[Stored entries]
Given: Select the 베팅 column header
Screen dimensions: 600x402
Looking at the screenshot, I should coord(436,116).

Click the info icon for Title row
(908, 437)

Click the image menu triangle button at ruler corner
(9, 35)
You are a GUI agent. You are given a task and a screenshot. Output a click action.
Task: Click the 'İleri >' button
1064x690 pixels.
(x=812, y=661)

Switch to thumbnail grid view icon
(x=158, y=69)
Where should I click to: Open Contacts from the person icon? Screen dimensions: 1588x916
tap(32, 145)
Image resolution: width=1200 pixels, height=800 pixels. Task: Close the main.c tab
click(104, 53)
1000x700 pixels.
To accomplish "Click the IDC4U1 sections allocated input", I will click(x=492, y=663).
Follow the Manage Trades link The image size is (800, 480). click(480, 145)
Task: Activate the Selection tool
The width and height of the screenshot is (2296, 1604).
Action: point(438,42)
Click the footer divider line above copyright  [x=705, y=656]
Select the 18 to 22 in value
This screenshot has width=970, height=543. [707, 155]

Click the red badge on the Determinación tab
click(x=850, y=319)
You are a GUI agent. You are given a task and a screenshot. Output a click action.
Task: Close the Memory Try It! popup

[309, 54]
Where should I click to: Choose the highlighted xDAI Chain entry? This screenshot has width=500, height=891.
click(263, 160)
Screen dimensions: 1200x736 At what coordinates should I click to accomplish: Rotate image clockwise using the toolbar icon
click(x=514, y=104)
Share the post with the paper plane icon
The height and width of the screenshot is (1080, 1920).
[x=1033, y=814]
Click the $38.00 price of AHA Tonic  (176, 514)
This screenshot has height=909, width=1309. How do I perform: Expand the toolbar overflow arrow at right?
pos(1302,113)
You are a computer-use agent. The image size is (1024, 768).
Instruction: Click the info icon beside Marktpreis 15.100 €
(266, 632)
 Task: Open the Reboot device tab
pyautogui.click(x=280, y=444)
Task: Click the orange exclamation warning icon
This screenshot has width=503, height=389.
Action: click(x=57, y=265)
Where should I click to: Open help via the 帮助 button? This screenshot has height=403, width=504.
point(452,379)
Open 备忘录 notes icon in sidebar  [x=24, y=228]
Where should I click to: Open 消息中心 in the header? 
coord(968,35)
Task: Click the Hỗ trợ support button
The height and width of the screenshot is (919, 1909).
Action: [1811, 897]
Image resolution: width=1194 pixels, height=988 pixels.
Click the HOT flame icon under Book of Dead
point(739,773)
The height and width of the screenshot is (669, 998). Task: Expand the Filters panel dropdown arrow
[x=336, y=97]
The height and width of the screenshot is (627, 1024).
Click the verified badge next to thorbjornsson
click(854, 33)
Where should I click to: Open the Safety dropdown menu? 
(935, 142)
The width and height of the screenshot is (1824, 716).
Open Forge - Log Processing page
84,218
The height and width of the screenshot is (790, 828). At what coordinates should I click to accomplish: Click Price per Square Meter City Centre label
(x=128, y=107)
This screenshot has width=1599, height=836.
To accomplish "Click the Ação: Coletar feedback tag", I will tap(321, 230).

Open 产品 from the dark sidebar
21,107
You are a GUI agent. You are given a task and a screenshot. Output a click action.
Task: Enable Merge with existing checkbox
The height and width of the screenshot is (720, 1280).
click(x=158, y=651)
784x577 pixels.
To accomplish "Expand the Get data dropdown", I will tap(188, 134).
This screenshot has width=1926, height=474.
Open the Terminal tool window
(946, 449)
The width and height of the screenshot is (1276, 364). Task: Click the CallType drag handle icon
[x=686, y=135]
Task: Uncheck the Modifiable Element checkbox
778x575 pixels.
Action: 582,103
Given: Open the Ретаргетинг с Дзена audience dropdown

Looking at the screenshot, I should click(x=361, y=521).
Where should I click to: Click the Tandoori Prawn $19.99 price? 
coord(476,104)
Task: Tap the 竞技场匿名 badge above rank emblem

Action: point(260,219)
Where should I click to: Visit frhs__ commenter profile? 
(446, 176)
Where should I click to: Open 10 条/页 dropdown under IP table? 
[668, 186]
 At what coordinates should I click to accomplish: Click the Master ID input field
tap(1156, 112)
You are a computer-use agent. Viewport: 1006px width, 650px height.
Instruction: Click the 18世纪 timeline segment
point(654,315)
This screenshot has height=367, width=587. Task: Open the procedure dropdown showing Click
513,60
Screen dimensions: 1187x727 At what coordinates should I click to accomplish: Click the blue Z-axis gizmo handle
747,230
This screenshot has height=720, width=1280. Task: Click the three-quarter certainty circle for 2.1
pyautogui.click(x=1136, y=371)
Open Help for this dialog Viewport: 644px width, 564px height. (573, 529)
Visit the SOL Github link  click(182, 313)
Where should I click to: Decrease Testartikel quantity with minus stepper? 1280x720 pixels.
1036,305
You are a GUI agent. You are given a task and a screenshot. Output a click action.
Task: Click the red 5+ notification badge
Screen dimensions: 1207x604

WORK TO COMPLETE: Whenever a line above contains "size", copy that line.

ANSWER FOR THIS EXERCISE:
Follow the Manage Trades link The image size is (800, 480). click(480, 145)
You are a computer-use agent. The image size is (1024, 768).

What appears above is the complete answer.